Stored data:

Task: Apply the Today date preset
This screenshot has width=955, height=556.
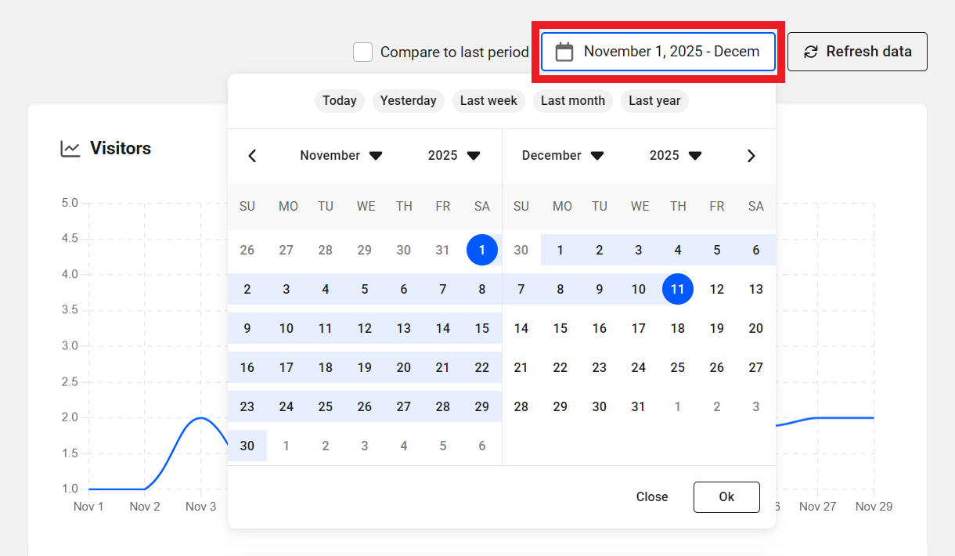Action: pos(339,100)
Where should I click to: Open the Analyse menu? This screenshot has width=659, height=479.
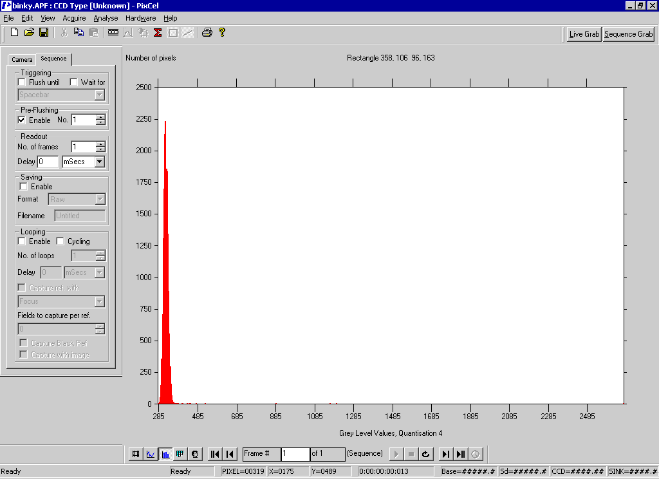106,18
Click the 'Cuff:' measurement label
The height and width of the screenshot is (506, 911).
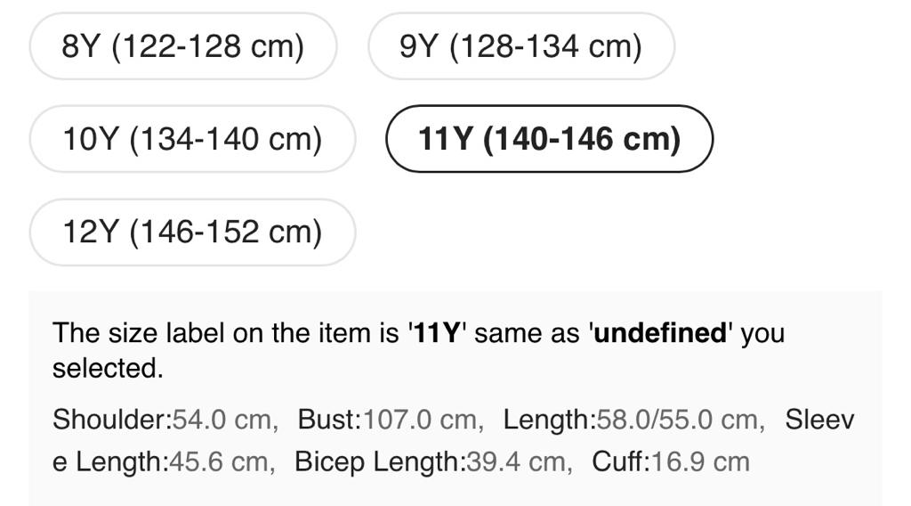[x=621, y=461]
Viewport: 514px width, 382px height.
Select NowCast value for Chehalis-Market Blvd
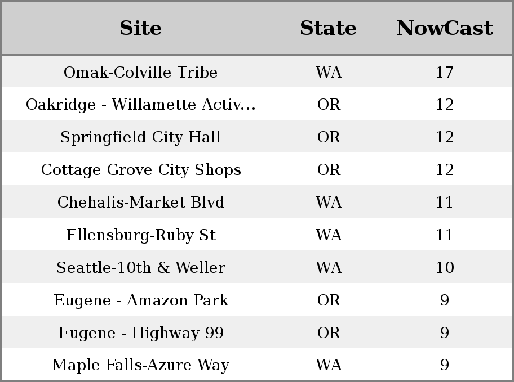pos(444,203)
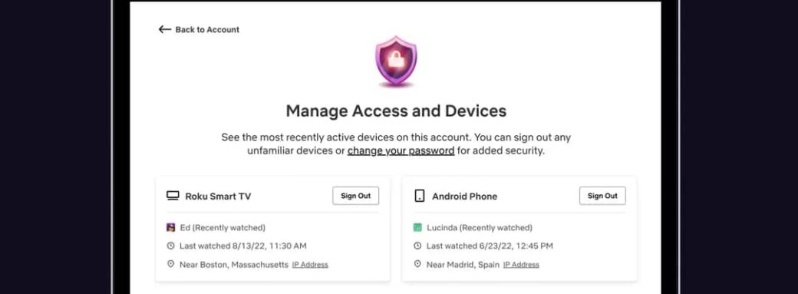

■ What is needed ■
Return all the data exactly, and keep the pictures out.

■ Answer ■
Task: Apply the Today date preset
This screenshot has width=955, height=556.
Action: pos(339,100)
Where should I click to: Open the Analyse menu? This screenshot has width=659, height=479.
106,18
Click the 'Cuff:' measurement label
The height and width of the screenshot is (506, 911).
[x=621, y=461]
Viewport: 514px width, 382px height.
Select NowCast value for Chehalis-Market Blvd
pos(444,203)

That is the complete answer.